Here's the Superfund site link.....

Basically an arm of the EPA that was supposed to be funded by those that do the polluting....has been in existence since 1980. And, I believe, it worked as planned until the mid 90's when Republicans gained control of Congress.

Now, though, so he can pay back his big-business pals, Duhbya has decided that the tax payer should foot the bill.

Fact is, though, even when it was actually in place, it seemed to spawn more law suits than clean-ups.

I know G.E. has spent millions upon millions to avoid having to shell out $40 million, iirc, to clean up the Hudson River.

But this kind of lawsuit is ok, I suppose.....as opposed to the 'frivolous' ones....:rolleyes:
 
Hmm...someone could make a lot of money by setting up a kind of corporate waste management/environmental consulting company. Seems to me, you'd save the taxpayer enough money, and the EPA wouldn't be getting so many lawsuits.

Ideally, the EPA just says to get that stuff cleaned up, or they're going to slap a fine on them for violating some thing or other, and instead of taking on the task themselves, they can contract an environmental consulting firm to take care of it...

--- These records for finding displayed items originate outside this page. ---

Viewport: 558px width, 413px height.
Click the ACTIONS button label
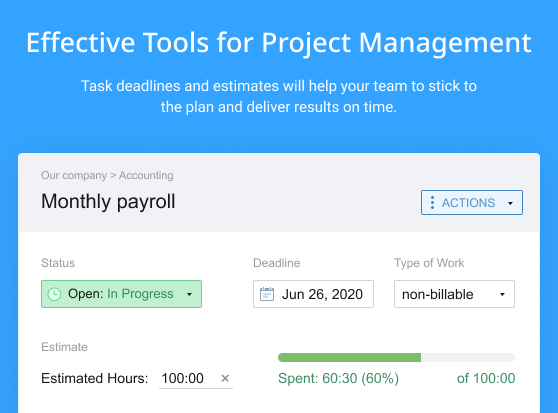468,203
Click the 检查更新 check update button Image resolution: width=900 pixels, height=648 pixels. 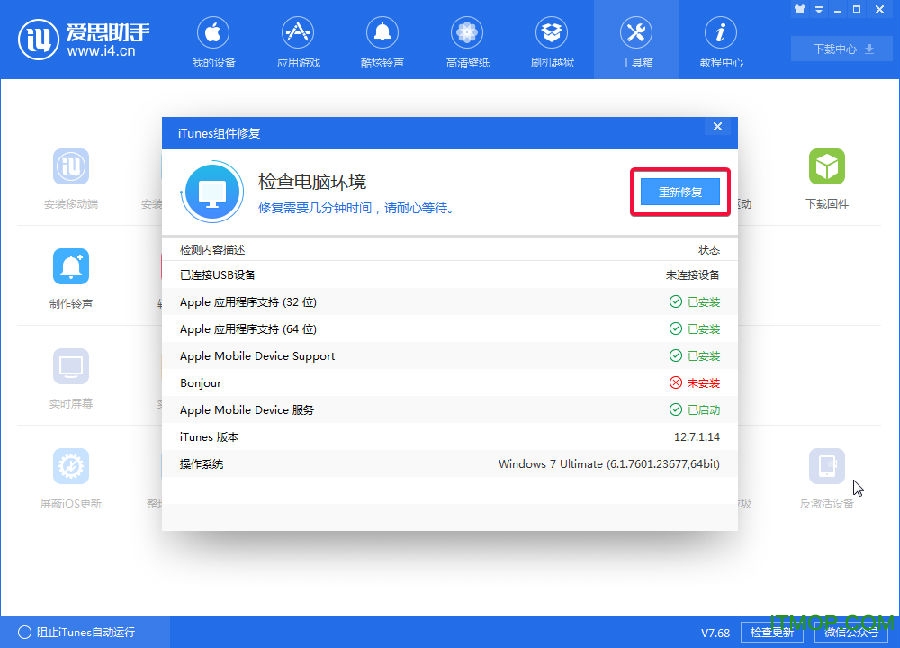click(772, 632)
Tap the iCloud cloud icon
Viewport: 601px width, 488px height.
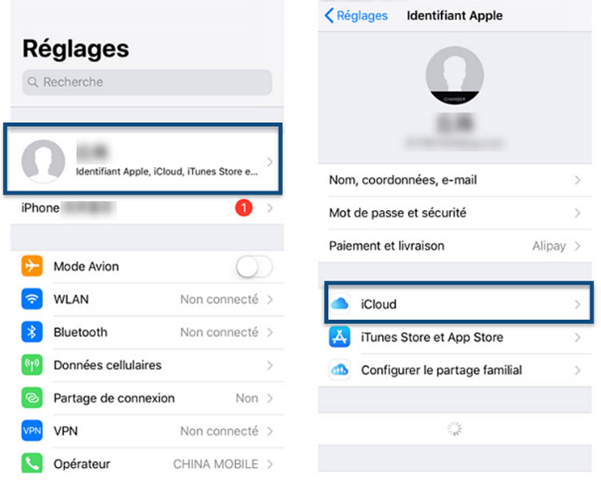(340, 304)
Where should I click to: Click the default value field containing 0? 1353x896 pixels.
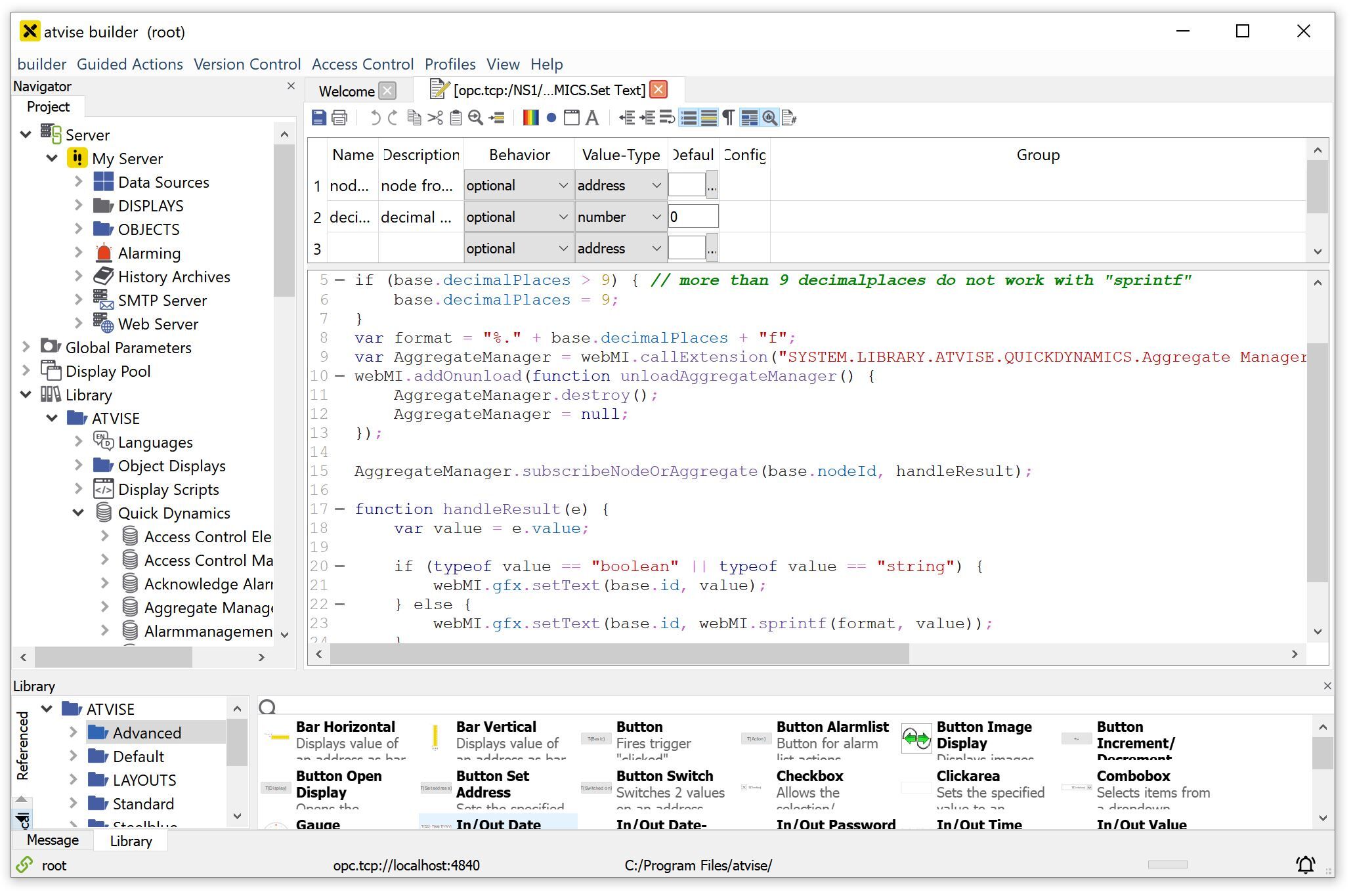pos(693,217)
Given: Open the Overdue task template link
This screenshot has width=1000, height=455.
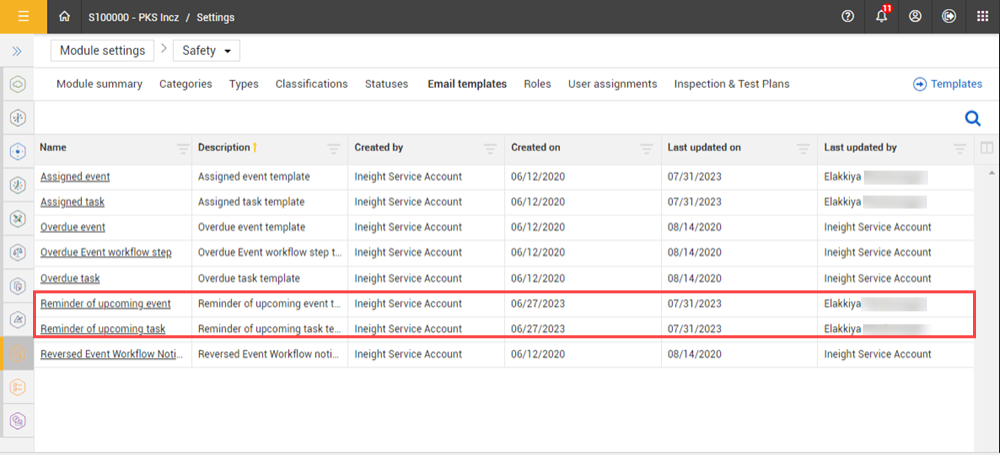Looking at the screenshot, I should tap(70, 278).
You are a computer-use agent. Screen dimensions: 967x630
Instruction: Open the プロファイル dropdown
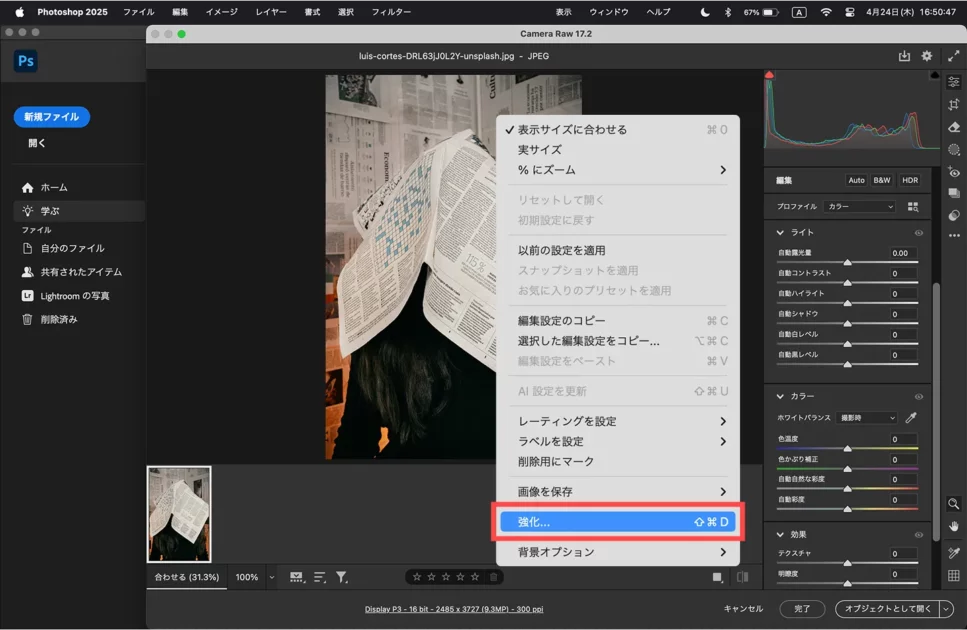(x=860, y=207)
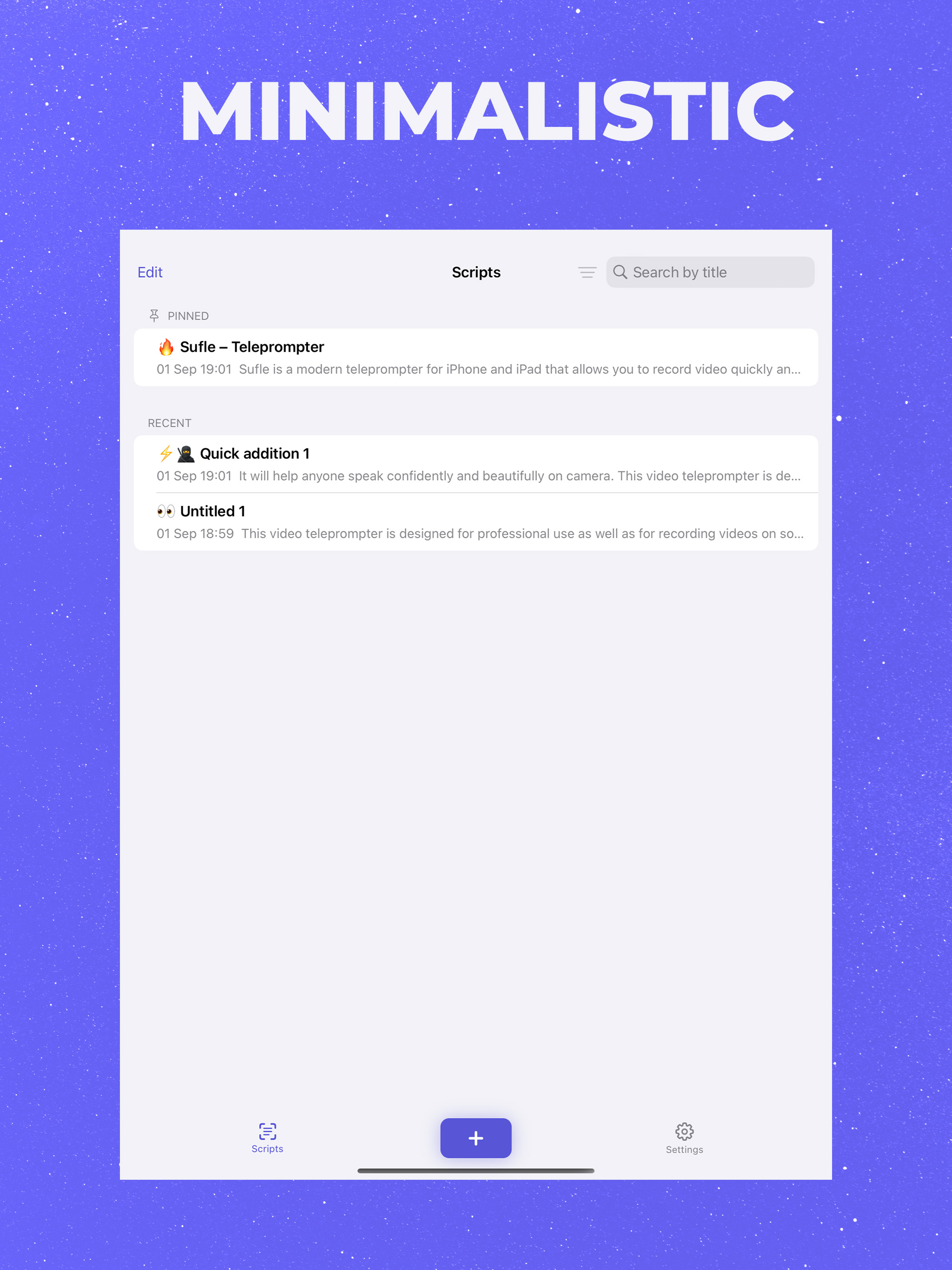
Task: Tap Edit in the top bar
Action: pyautogui.click(x=150, y=272)
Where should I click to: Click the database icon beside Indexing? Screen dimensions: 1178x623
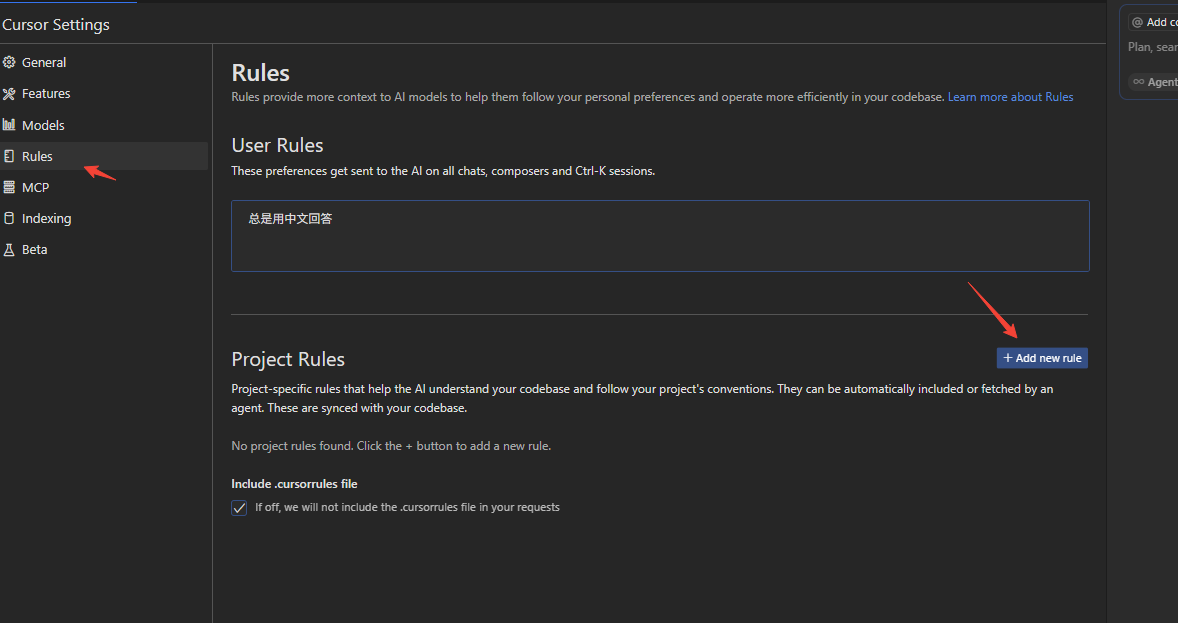[x=9, y=219]
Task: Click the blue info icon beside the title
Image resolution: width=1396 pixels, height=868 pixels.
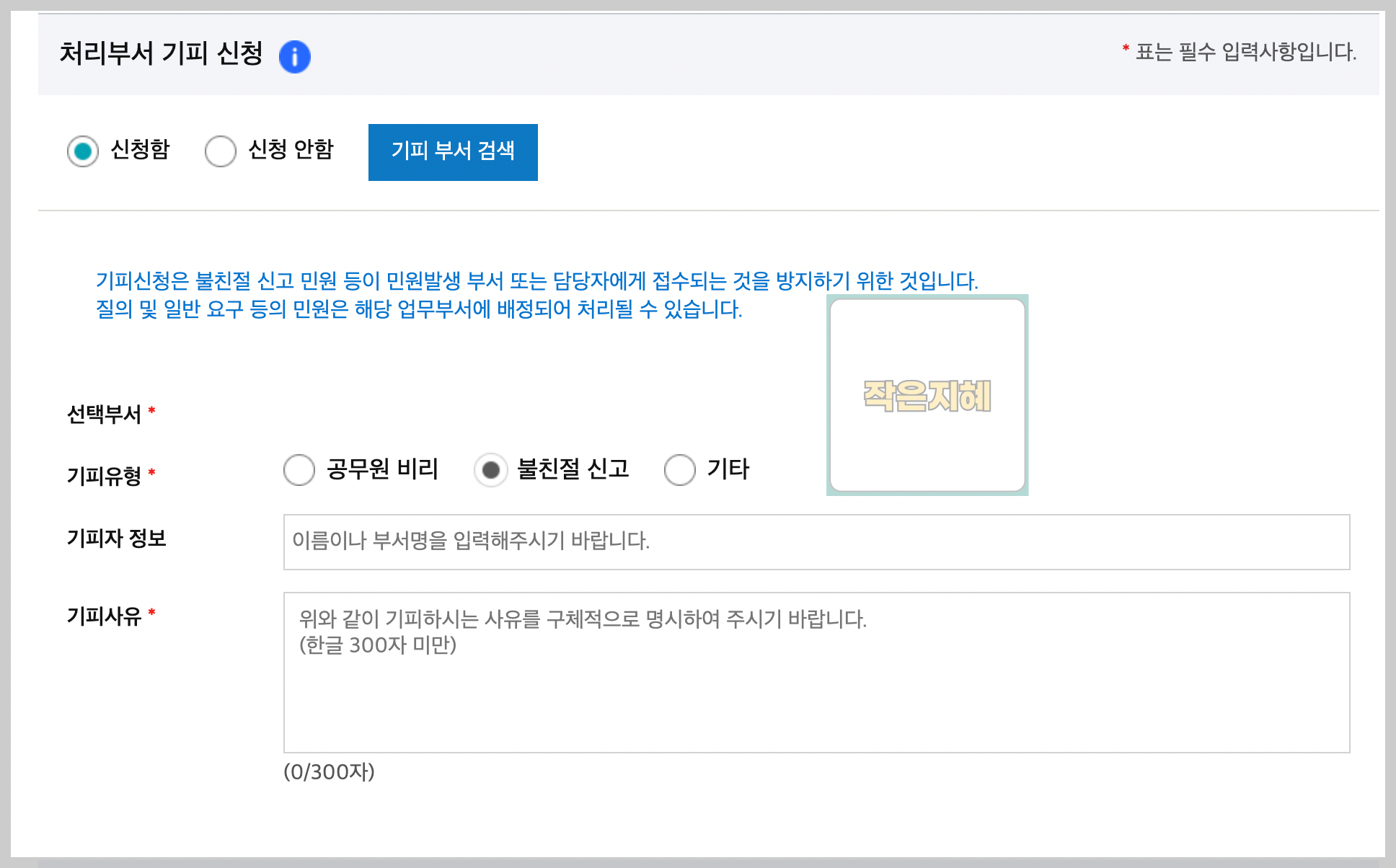Action: (294, 56)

Save lots of legal fees and taxpayer money.
 
Yeah, but you'd still have to get the polluters to pay for it, one way or another. Would just create a middle man to drive the cost up.

Of course, and maybe this is what you meant in the first place, if there were competition amongst these 'consulting' companies, they would probably come up with cheaper ways to dispose and clean up the waste/pollution.

I really don't care who does it, and if we gotta pay for it, then we gotta pay for it, but the most important thing is that it gets cleaned up by somebody.
 
Originally posted by VoodooAce
I really don't care who does it, and if we gotta pay for it, then we gotta pay for it, but the most important thing is that it gets cleaned up by somebody.
And its not going to happen for a few years... thank Nader if you see him.

I'm usually an economic conservative but enviromental protection is one of those places where government intervention doesn't bother me; Superfund may not have been efficient but it was the only way. Bush's people may say there is better way, but unless they actually fight for the better way (I'll see a token sign of that happening a week before the election) it was just a quiet time to kill the program.
 
I don't know enough about this to get in any arguements on who has actually done what, but based on what I have read in the above posts, wouldn't a fund that all companies that are prone to pollute have to contribute to actually decrease personal responsibility? I am talking theory here, and I full well realize that a workable plan should exist before getting rid of a half working one, but in theory, if this is just a government run insurance policy, isn't it possible that the same kind of controls are not in place that a private insurance company would have?

Perhaps the system needs further explaining to me, I didn't see the link, so I couldn't get to the site.